The NHL has agreed to allow depositions from commissioner Gary Bettman, deputy commissioner Bill Daly and two of the league’s owners in the contentious bankruptcy proceedings of the Phoenix Coyotes.

PHOENIX — The NHL has agreed to allow depositions from commissioner Gary Bettman, deputy commissioner Bill Daly and two of the league’s owners in the contentious bankruptcy proceedings of the Phoenix Coyotes.

However, the league wants Judge Redfield T. Baum to reject the proposed deposition of Toronto Maples Leafs owner Richard Peddie.

Lawyers for Canadian billionaire Jim Balsillie want to question Peddie over what role the Maple Leafs might play in the proposed relocation of the Coyotes to Hamilton. The league contends the relocation issue is moot because the NHL board of governors has overwhelmingly rejected Balsillie as an owner.

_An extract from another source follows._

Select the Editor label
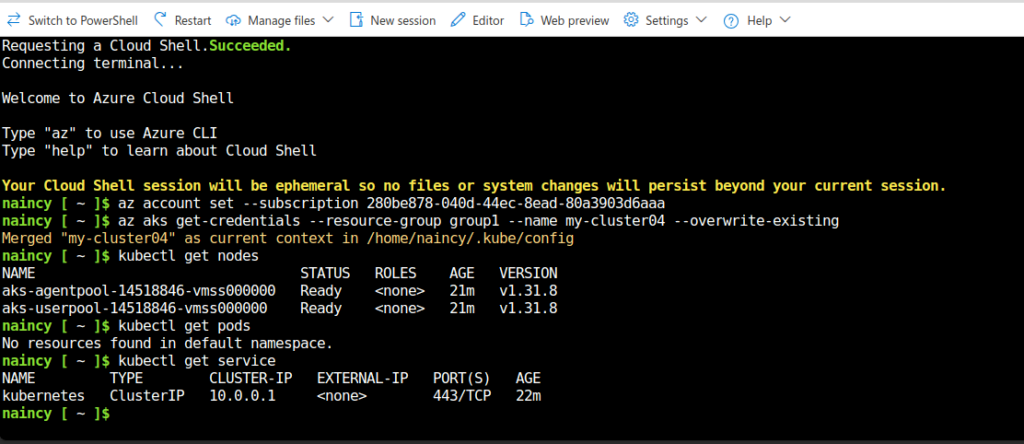This screenshot has width=1024, height=444. (x=488, y=20)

The league also objected to requests for information regarding the potential relocation as well as the transfer of NHL teams in the past.

The NHL, in a document filed Wednesday under Baum’s direction, wants depositions from Balsillie, his top aide, Richard Rodier, Coyotes owner Jerry Moyes and his lawyer, Earl Scudder, and Coyotes president and CEO Doug Moss.

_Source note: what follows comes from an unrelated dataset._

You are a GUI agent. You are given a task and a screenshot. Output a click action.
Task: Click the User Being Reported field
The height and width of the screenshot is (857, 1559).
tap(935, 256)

At a hearing Tuesday, Baum told the parties to file their requests for information and depositions on Wednesday but warned he planned only to allow “limited discovery” based on the compressed time schedule that has the sale of the team set for Sept. 10.

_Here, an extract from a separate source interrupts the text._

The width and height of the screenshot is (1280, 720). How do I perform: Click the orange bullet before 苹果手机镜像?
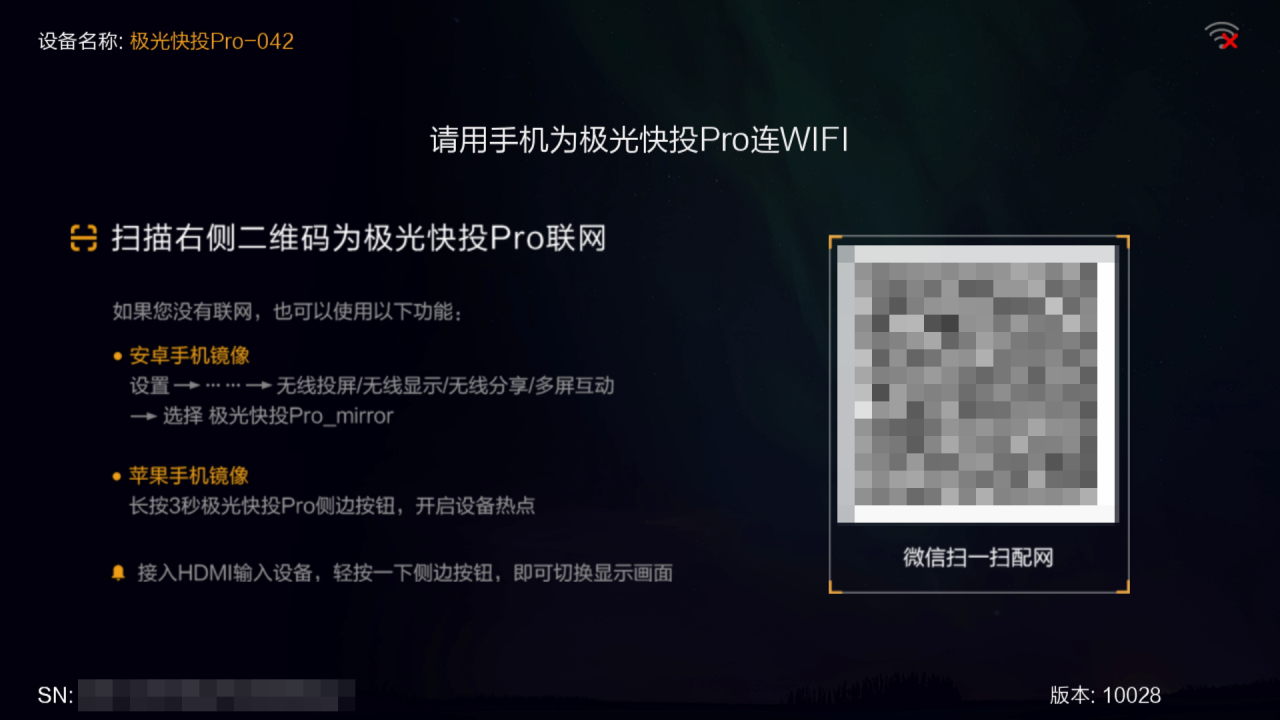[x=118, y=476]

He has scheduled a Sept. 2 hearing on whether he should disregard the NHL board’s 26-0 rejection of Balsillie and designate him a qualified bidder for the team. Such a ruling almost certainly would trigger an immediate appeal by the league over whether it has the legal right to determine who owns its franchises.

In addition to Bettman and Daly — who already have been deposed once — the league agreed to provide Boston Bruins owner Jeremy Jacobs and Minnesota Wild owner Craig Leipold for questioning.

Both owners filed declarations supporting the league’s vote against Balsillie. Jacobs is president of the board of governors and Leipold, former owner of the Nashville franchise, said his unfavourable view of Balsillie stems from the Canadian’s attempt to purchase the Predators in 2006.

In a document filed Wednesday by PSE Sports & Entertainment, the company formed by Balsillie to pursue the Coyotes, lawyers say they want to question Peddie because PSE believes “the Maple Leafs are trying to block PSE’s purchase of the Coyotes in order to prevent a Hamilton relocation and competition with the Maples Leafs in southern Ontario.”

The league, Jacobs and Leipold contend in court documents that the vote to reject Balsillie was done entirely separate from any consideration of moving the Coyotes.

Lawyers for the debtors in possession of the franchise, a group headed by Moyes, also want to question Peddie but listed him next-to-last on their document, just ahead of an “unknown individual the NHL has stated will issue a declaration regarding the purported impossibility of relocating the Coyotes for the 2009-10 season.”

The Coyotes open training camp on Sept. 12, two days after the team is to be sold. Their first exhibition game is scheduled for Sept. 15, a split squad contest with the Kings with games to be played in Glendale and Los Angeles.